Hague Catches Up with Mascot of Croatian Right

Indicted by the tribunal, Mirko Norac continues to be lauded by many Croats as one of the heroes of their war of independence.

Hague Catches Up with Mascot of Croatian Right

Indicted by the tribunal, Mirko Norac continues to be lauded by many Croats as one of the heroes of their war of independence.

Wednesday, 9 November, 2005

Mirko Norac, charged by the Hague tribunal with war crimes this week, is still regarded by a significant proportion of Croatians as a national hero.

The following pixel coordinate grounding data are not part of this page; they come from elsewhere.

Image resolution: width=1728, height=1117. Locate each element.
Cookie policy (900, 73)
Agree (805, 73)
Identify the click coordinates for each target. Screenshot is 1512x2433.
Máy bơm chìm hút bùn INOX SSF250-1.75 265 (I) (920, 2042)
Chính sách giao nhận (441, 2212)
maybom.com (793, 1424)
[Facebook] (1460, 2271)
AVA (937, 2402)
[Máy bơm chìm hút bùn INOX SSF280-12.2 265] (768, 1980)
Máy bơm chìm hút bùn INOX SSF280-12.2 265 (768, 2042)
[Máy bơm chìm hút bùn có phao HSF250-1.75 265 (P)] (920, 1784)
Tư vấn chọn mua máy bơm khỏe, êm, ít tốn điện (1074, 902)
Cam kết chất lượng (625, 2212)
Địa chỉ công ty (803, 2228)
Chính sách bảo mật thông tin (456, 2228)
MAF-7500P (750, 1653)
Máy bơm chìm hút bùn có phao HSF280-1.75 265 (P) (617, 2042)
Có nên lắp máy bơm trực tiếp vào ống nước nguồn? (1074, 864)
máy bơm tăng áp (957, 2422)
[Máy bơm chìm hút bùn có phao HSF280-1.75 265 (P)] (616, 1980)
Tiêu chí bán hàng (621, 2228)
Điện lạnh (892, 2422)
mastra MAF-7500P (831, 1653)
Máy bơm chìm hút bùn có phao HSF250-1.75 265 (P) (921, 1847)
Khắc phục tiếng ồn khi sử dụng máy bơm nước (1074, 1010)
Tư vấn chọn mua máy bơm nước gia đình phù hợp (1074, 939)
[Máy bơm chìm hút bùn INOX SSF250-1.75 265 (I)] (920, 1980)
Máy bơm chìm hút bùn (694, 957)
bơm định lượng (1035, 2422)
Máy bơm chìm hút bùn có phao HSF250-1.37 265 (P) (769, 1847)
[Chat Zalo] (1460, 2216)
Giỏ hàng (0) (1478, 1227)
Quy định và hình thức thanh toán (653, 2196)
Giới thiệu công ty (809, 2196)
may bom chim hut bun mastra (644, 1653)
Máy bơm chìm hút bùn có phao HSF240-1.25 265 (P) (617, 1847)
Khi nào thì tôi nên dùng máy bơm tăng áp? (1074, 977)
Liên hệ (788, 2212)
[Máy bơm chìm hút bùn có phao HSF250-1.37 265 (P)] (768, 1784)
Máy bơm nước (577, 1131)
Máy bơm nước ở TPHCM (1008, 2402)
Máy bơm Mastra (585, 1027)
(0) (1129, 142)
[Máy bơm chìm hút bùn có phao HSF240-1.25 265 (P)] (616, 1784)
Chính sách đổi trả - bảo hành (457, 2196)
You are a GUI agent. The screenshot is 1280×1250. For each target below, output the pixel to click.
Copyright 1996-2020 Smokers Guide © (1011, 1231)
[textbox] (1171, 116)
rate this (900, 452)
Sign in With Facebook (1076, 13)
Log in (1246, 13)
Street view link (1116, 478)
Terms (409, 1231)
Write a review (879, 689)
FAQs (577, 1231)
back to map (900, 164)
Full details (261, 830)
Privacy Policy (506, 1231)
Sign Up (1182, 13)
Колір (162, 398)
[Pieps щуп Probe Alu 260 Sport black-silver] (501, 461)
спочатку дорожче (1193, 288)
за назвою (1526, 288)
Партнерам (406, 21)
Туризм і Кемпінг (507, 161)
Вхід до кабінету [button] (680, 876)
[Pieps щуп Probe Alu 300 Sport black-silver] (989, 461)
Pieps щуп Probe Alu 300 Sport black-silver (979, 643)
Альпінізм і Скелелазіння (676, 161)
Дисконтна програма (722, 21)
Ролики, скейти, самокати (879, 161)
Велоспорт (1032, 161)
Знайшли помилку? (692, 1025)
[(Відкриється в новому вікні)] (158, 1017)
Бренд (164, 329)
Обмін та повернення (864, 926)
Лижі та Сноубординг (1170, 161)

The tribunal indictment alleges that the 36-year-old retired general committed atrocities in the Croatian army’s Medak Pocket operation in 1993, whose aim was to break the rebel Serb grip on the area.


The pocket was of major strategic importance for Croatia because it traversed an important road connecting the western and the eastern part of the Adriatic coast. Norac commanded a brigade whose troops killed one hundred Serb civilians, set fire to their homes and plundered their property. He is said to have made no attempt to punish the perpetrators of these crimes.


Norac is currently in prison in Rijeka, Croatia’s largest seaport, awaiting the result of an appeal by lawyers against a 12-year sentence he received in March 2003 for the 1991 murder of at least 50 Serb civilians in Gospic. He was the town’s military commander at the time.


When the Gospic indictment was issued, Norac first hid for a few days and then surrendered to police on February 21, 2001.


The Norac trial, at the Rijeka district court, was one of the most difficult tests for the Croatian judiciary, as the proceedings were carried out amid loud protests from various associations of war veterans who claimed he was innocent.


When the indictment was first issued, right-wing extremists organised mass demonstrations in Split, some fifty kilometres from Norac’s home village of Otok.


At one demo, attended by more than 100,000 people, many wearing T-shirts with the slogan “We are all Norac”, the centre-left government of the time was accused of treachery, and there were fierce denunciations of then prime minister Ivica Racan and president Stjepan Mesic. Thousands of demonstrators shouted, “Hey Mesic and Racan, you’ll be eaten by black crows!” It was clear at the time that the rally was aimed at toppling the government.


Norac, who became a general at the age of 28, is typical of the new military establishment that emerged after the 1991 war. He didn’t attend an army academy, signing up with the reserve police force at the outbreak of the conflict. He became a member of the anti-terrorist unit Lucko, whose members were regarded as elite troops and fought in many Croatian battlefields. In September 1991, he left to become military commander of Gospic.


He rose to the rank of general at the age of 28 - the second youngest in the Croatian army – and was lauded as a national hero.


He acquired the title Duke of Alka, a prized honour bestowed by the organisers of the “The Sinjska Alka”, an annual game - commemorating the Austro-Hungarian victory over the Turkish army in 1715 - in which men in traditional costumes ride on horseback at full gallop, trying to thrust a ring (alka), hanging from a wire, with their lances.


At the beginning of 2001, President Stjepan Mesic sent Norac and six other generals into retirement over the publication of an open letter criticising the authorities. Under Croatian law, members of the army cannot interfere in the political life of the country.


Norac is unmarried, but prior to his arrest had been engaged to Branka Slavica, a well-known television journalist and editor of the Croatian television news broadcast Dnevnik. When his initial indictment thrust him into the headlines, she stepped down from her post citing conflict of interest.


General Janko Bobetko, a tribunal indictee who was saved from the Hague by his death in April 2003, called Norac his favourite general. On his deathbed Bobetko said he wanted Norac - who had just been convicted of the Gospic murders - to carry the cross at his funeral. But Judge Ika Saric, who conducted the Rijeka trial, refused to let him out of prison.


At his trial, Norac seemed calm, shy and somewhat confused. He pleaded not guilty to the charges. It’s too early to say whether he will do likewise for the Medak pocket crimes.


Drago Hedl is a regular IWPR contributor based in Osijek.